Edith Wharton, qui a vécu longtemps à Paris, était sans doute la plus française des écrivains américains. Elle était aussi l’une des plus riches, et possédait, il y a plus d’un siècle, automobile et chauffeur, avec lesquels elle sillonnait la France, de Boulogne à Cauterets, de Royat à Nice, de Toulouse à Soissons, – pour ne citer que quelques-unes des villes visitées lors de trois périples, en 1906 et 1907. Elle était accompagnée de son mari, Teddy, et, une fois, d’Henry James. Mais ça, c’est la préface de Julian Barnes qui nous l’apprend, et l’amusante photo reproduite sur la bande du volume (on y voir Mr et Mrs Wharton, James en casquette à carreaux, le chauffeur et ses grosses lunettes de course, comme dans une pièce 1900 d’Anouilh). Edith Wharton, elle, ne dit rien de ses compagnons, ni des domestiques, chargés de bagages, qui les accompagnent en train, et vont préparer l’arrivée du groupe dans les palaces. Edith Wharton ne s’intéresse pas à l’anecdote, mais aux monuments, qui dictent son parcours.

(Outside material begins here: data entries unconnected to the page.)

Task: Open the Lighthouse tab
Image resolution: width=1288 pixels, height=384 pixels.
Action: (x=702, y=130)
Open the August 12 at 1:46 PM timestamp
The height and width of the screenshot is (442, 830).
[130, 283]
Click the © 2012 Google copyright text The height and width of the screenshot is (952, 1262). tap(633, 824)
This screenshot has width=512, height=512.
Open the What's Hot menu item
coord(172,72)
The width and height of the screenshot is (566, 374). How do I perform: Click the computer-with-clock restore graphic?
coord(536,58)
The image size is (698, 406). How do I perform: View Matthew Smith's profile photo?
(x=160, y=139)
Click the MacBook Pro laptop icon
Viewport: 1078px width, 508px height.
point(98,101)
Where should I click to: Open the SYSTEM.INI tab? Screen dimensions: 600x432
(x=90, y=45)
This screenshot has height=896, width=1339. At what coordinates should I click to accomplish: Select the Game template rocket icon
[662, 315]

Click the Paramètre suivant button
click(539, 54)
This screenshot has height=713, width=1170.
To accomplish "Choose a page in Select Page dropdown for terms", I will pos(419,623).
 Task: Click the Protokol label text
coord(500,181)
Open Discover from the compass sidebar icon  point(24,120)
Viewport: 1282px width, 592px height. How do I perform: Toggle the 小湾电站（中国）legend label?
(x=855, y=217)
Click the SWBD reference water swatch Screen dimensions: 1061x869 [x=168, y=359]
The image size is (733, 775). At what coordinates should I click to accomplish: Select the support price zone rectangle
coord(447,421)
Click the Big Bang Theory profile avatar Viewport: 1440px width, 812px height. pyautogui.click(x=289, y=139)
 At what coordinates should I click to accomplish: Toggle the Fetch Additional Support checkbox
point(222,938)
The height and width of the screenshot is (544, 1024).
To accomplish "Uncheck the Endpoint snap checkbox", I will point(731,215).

Peu de pittoresque, donc, dans ses récits de voyage – elle n’est pas Alexandre Dumas, ni Nerval. Et peu de descriptions de paysages, – elle n’est pas Chateaubriand. Mais une recension avertie des châteaux en ruine, des églises et de leurs gisants, des monastères. Elle est plutôt du côté des Notes de voyage de Mérimée : elle invente le « Guide Vert » avant la lettre.
Le quotidien du voyage ne l’intéresse pas (c’est tout juste si l’on comprend que l’Auvergne n’est pas une bonne région hôtelière), mais elle connaît sur le bout des ongles l’histoire de la France, et de son architecture, et livre des détails d’autant plus précieux que, de ces monuments qu’elle décrit, certains ont aujourd’hui disparu, et qu’ils n’est plus possible de voir ceux qui subsistent comme elle les a vus, avant l’ère du tourisme de masse, avant les autoroutes et les itinéraires fléchés, avant la transformation des vieilles pierres et des maisons d’écrivain en « lieux de mémoire » et passages obligés des circuits de grande consommation. La France qui transparaît à travers son récit est encore celle de Balzac, avec sa lenteur et ses silences, parcourue, avec le plus rapide des moyens de locomotion de l’époque, par une femme d’une immense culture, dont la distinction et la bonne éducation ne l’empêchent pas de tacler un Viollet-le-Duc trop interventionniste à son goût.
Il ne s’agit pas forcément du plus « whartonien » des livres de Wharton, mais, par les témoignages qu’il offre, c’est, pour un Français, l’un des plus précieux.
Christophe Mercier
Edith Wharton, La France en automobile (traduit de l’anglais par Jean Pavans, Mercure de France, 170 pages, 16,8 euros).